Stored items
——————————
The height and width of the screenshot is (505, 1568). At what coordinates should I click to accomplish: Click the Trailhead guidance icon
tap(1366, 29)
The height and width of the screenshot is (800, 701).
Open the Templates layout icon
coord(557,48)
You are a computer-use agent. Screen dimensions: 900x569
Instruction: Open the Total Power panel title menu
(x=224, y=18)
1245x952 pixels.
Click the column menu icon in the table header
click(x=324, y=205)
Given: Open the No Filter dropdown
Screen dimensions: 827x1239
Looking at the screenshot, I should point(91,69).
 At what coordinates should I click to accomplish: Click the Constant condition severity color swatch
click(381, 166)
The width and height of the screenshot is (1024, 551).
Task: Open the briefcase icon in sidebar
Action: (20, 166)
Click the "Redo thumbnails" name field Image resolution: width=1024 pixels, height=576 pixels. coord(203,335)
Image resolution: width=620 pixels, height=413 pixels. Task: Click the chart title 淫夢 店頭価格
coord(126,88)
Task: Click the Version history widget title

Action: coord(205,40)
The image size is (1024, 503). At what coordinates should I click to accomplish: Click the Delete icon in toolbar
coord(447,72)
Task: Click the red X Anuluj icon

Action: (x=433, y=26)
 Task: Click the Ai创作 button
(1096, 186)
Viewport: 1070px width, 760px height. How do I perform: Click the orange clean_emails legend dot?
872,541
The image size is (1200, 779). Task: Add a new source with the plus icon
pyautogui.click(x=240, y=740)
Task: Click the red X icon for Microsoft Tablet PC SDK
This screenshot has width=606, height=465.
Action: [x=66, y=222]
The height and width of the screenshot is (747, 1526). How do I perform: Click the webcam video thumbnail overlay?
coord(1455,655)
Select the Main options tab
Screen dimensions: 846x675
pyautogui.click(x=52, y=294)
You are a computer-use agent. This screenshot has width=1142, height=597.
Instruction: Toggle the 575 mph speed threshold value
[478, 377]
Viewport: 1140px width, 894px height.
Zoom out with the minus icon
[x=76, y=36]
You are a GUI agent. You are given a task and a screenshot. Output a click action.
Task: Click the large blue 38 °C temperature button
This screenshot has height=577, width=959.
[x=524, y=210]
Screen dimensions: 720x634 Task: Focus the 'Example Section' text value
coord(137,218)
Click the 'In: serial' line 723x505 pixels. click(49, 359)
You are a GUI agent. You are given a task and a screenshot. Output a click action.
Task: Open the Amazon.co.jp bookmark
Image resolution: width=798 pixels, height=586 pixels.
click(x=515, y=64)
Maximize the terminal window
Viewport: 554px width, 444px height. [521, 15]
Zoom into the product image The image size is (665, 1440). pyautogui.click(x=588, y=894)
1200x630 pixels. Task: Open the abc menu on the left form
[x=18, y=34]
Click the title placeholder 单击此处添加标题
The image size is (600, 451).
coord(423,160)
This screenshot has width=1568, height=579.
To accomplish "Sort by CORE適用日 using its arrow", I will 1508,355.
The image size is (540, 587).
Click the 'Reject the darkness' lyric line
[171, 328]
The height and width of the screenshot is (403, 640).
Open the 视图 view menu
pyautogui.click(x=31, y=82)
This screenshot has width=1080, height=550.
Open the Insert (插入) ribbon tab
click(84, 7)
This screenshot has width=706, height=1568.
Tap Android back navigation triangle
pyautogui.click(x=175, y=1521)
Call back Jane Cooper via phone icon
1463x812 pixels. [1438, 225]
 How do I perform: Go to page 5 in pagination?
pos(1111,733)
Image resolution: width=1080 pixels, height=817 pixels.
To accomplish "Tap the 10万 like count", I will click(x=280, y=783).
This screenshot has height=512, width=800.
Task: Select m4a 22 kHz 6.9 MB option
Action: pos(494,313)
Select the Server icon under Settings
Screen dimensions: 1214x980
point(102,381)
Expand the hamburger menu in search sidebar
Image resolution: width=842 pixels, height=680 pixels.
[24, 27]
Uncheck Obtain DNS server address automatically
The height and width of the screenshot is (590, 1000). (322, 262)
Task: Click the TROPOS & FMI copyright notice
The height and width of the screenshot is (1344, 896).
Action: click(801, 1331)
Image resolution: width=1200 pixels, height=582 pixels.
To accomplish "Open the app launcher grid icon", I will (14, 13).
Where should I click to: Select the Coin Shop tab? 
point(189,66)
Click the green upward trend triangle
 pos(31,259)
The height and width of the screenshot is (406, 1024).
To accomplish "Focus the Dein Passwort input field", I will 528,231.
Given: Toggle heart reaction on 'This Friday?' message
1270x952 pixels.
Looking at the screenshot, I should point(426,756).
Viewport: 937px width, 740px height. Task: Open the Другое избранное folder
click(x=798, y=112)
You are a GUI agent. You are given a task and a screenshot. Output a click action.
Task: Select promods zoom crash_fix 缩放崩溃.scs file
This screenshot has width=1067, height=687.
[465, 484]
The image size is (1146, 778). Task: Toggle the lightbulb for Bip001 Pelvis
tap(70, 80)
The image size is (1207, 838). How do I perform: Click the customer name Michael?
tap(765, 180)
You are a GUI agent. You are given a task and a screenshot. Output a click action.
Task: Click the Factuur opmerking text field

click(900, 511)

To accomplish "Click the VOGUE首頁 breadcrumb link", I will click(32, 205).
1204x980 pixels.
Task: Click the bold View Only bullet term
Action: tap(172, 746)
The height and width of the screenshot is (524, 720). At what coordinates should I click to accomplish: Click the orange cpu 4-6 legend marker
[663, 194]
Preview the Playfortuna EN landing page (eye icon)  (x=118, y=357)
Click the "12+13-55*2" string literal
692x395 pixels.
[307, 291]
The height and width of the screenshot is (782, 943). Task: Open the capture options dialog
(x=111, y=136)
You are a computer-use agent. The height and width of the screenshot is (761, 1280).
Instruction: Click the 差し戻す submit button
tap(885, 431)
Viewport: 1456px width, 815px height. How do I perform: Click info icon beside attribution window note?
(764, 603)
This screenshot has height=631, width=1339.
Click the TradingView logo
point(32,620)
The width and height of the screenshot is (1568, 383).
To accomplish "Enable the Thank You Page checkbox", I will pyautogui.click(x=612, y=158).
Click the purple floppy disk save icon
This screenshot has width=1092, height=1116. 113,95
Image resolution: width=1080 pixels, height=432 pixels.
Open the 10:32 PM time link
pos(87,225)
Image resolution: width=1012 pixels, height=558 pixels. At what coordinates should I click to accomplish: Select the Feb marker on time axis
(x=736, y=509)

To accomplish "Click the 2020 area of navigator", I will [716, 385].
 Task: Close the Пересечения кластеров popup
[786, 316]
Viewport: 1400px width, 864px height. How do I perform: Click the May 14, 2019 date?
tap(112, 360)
——————————
WHAT THIS TASK INVOLVES →
Scan the data, and report each line that uses the word "computer".

RESULT →
You are a computer-use agent. Screen dimensions: 900x569
You are a computer-use agent. This screenshot has width=1142, height=597.
You are a computer-use agent. The height and width of the screenshot is (761, 1280).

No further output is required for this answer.